-- Opening Marker --

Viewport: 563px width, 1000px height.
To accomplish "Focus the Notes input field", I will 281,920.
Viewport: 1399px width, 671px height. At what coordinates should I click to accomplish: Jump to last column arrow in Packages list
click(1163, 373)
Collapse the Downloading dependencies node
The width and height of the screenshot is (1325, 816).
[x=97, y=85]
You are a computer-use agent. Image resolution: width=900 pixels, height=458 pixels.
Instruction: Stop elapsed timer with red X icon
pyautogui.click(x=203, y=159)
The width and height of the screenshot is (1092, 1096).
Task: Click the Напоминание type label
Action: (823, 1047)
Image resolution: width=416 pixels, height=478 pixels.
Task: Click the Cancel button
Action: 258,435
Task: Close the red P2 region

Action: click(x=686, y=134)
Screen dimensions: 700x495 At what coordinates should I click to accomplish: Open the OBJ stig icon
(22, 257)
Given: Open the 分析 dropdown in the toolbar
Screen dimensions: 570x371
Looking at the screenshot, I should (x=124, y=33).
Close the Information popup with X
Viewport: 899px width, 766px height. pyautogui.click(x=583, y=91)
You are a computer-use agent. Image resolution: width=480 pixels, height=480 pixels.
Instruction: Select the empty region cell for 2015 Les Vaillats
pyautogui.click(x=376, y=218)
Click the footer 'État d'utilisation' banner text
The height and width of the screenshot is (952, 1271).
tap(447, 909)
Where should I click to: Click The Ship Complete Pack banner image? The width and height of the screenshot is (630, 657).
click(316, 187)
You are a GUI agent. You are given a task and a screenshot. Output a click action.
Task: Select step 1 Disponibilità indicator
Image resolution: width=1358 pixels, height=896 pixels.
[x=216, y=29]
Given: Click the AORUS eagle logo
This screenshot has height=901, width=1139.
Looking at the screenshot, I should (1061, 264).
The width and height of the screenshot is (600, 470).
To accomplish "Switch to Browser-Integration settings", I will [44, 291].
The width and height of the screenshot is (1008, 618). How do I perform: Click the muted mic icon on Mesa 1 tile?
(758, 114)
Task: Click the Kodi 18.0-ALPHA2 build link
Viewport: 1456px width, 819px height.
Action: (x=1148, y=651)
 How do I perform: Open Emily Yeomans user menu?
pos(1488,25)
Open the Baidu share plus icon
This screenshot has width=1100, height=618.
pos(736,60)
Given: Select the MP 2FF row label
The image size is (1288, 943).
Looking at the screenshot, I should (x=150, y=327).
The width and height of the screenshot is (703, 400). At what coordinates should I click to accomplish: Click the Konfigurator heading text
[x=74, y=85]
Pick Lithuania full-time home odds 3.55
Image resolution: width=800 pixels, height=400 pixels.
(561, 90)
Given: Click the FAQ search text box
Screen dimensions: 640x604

-- Closing Marker --

Work request — Look through the listing and return each line containing the word "will".

Task solution —
To accomplish "Focus the Notes input field", I will 281,920.
To accomplish "Switch to Browser-Integration settings", I will [44, 291].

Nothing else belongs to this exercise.